I'm an American. I find modern American society to be borderline braindead in regards to mathematical literacy, scientific literacy, economic literacy, and being able to fluently speak more than 1 language other than English. It is clear to me that older generations of America are more skilled than the younger people now. Back in the past, most older generations of America were much less overweight, obese, unhappy, illiterate, criminal, violent, lazy, spoiled, unprofessional, anti-family, anti-leisure time, etc. They were the ones that actually made America great. But now that American civilization has collapsed because of increasing wealth inequality and decaying infrastructure due to antisocially greedy oligarchs that economically abandoned the working class many decades ago, America is crumbling while China and Russia grow stronger economically, intellectually, and politically. China and Russia will defeat the U.S. in regards to geopolitical power because working class Americans are too poor to afford resources for improving themselves intellectually, financially, emotionally, and physically. Working class Americans have to illegally riot against the ruling class in order to get human rights back and get American civilization to stop collapsing because of increasing wealth inequality and decaying infrastructure. Because the ruling class is ruthless towards working class Americans now. This is why COVID deaths usually happen to working class Americans more than most Europeans for example. Because most Europeans have a social safety net at least.

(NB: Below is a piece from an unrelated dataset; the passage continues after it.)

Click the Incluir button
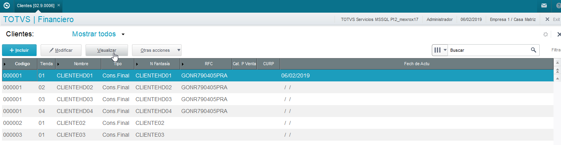561x145 pixels. [x=19, y=50]
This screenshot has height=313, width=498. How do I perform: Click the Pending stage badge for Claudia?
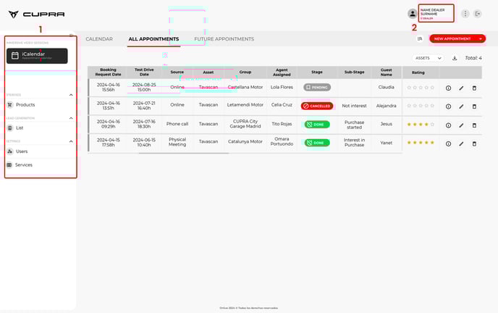(317, 88)
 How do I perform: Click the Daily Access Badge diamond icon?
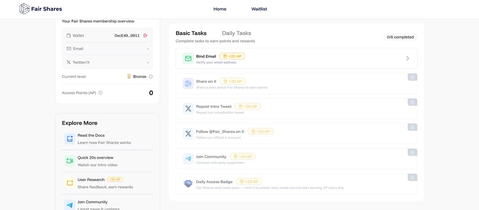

Most disabilities in general don't increase the fatality rate for COVID-19. Besides advanced age, the real risk factors are chronic conditions like obesity, diabetes, hypertension, and hypovitaminosis D. Those conditions aren't usually classified as disabilities. Governments and communities can help to an extent by facilitating healthier choices but ultimately the patients have to commit to permanent lifestyle changes if they want to reduce their risks.


> Most disabilities in general don't increase the fatality rate for COVID-19.

That is correct. And most cases of COVID don't result in death or even severe illnesses. But the point isn't that we should just be happy with the majority we have. I work directly with someone whose disability requires them to take immunosuppressants, and so now the pandemic has forced them to either (a) isolate from the rest of the world, (b) risk their body destroying itself, or (c) risk a more severe infection from COVID than someone else like them might have.

> Governments and communities can help to an extent by facilitating healthier choices but ultimately the patients have to commit to permanent lifestyle changes if they want to reduce their risks.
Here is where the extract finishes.